### [YOUR ASSIGNMENT]
Give the number of lines in the entries below that hold "Close", with no accompanying words.

### [MATERIAL SHOWN]
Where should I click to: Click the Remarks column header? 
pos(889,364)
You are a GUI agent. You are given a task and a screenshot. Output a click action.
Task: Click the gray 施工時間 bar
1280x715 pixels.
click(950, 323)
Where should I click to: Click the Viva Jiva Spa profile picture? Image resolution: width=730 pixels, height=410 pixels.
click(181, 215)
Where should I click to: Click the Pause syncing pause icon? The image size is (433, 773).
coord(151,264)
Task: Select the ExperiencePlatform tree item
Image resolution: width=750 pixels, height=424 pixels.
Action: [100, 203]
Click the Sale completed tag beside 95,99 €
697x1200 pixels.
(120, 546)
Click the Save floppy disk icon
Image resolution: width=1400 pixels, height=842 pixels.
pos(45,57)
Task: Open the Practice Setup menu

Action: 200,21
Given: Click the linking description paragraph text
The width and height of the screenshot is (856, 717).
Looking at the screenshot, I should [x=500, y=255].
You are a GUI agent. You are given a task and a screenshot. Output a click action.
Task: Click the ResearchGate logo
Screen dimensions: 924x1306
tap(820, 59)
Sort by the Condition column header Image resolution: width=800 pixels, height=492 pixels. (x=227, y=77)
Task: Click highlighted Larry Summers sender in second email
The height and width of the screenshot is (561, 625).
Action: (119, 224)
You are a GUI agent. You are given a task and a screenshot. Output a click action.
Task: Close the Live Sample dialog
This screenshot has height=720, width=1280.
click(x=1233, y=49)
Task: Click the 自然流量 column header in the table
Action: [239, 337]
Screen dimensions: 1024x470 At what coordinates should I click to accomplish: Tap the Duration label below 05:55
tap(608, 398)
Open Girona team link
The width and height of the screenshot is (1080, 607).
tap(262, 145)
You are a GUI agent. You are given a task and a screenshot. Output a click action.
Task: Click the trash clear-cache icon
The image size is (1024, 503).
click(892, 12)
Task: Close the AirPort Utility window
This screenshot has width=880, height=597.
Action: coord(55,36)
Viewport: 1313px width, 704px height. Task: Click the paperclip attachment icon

### [ANSWER AREA]
2